Education on the benefits of fluoridation is a part of most, if not all, dental school curriculums. The American Dental Association (ADA) has endorsed water fluoridation and fluoride-containing product usage
as safe and effective measures for preventing tooth decay. Efforts by the ADA, coupled with the efforts of dentists and other health organizations, have led to a continual increase in the number of communities that opt for fluoridating their water supplies.

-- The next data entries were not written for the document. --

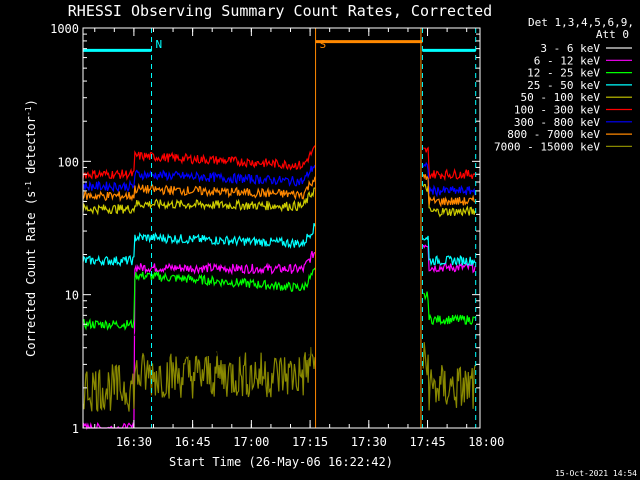  I want to click on x-tick-label-1730: 17:30, so click(369, 442).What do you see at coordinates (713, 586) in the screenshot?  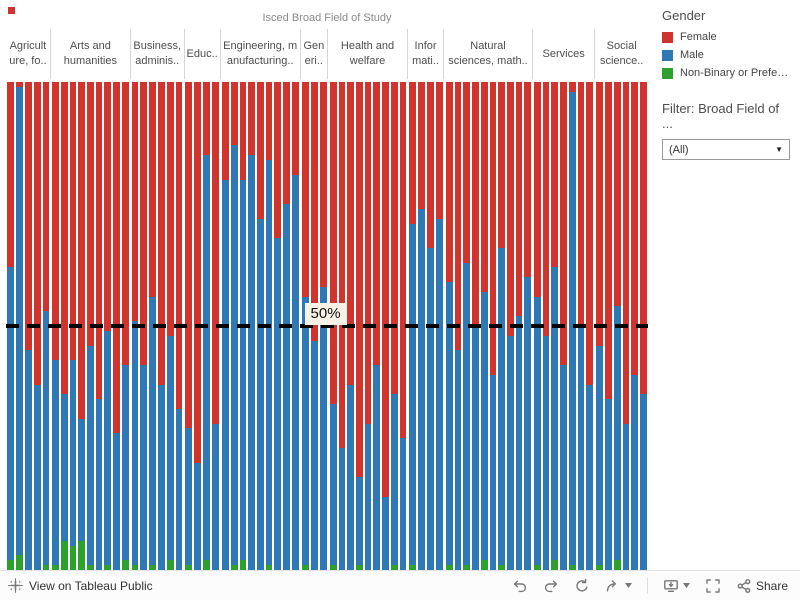 I see `fullscreen-button` at bounding box center [713, 586].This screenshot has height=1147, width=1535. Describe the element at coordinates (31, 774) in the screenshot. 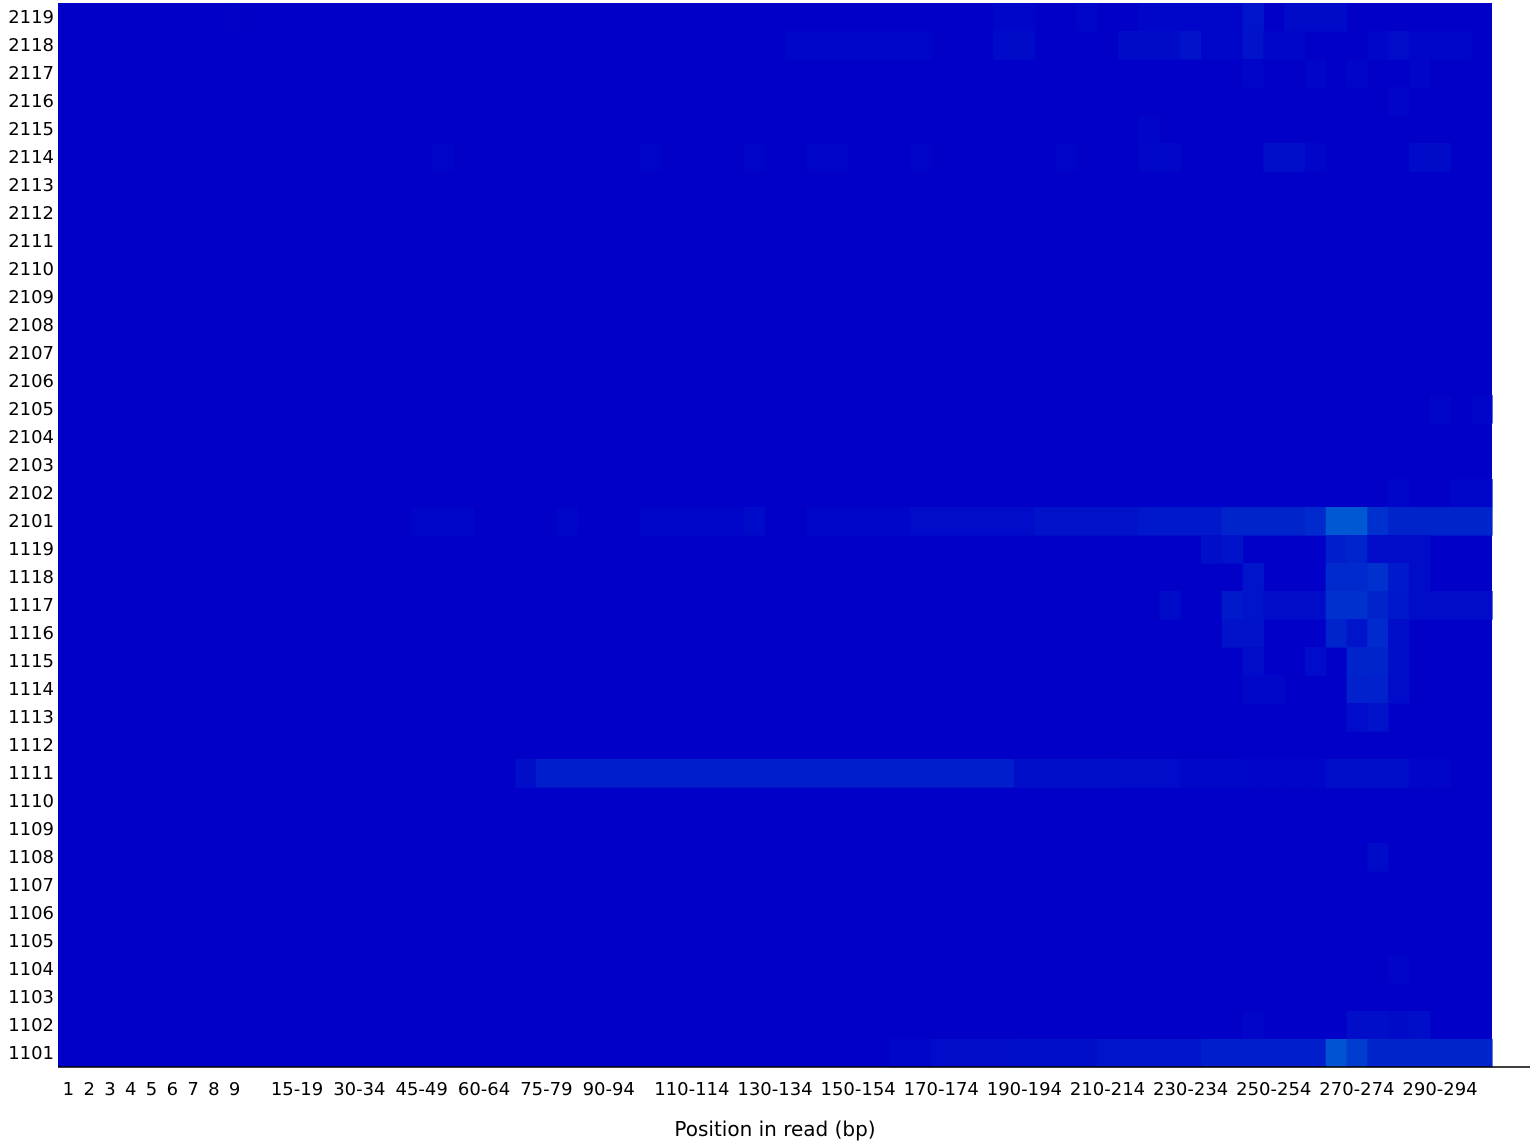

I see `y-tick-label: 1111` at that location.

Water Fluoridation History
In April of 2015
, the U.S. Department of Health and Human Services updated its recommendation for the optimal fluoride level in drinking water to prevent tooth decay to a single level of 0.7 milligrams per liter of water. The previous recommendation was a range from 0.7 to 1.2 milligrams, issued in 1962. The change resulted from the increase in access Americans have to other sources of fluoride such as toothpaste and mouth rinses in the last 53 years. The recommendation is not an enforceable federal regulation. Individual jurisdictions make their own decisions on whether to fluoridate their community’s water supplies. Some states, however, mandate fluoridation for communities of a specific size.
How to Get Involved
Community water fluoridation was named one of 10 great public health achievements
of the 20th century by the Centers for Disease Control and Prevention. However, there are areas in the United States that do not have appropriately fluoridated water systems.
Chapters should research fluoridation activity in their communities
to determine whether they are appropriately fluoridated. Chapters can work with local dental societies and state legislatures in these communities to implement appropriate fluoridation in water systems.
ASDA's I-1 encourages
the fluoridation of community water supplies at optimal levels as determined by the U.S. Department of Health and Human Services. ASDA supports the use of fluoridated products as recommended by the Centers for Disease Control and Prevention.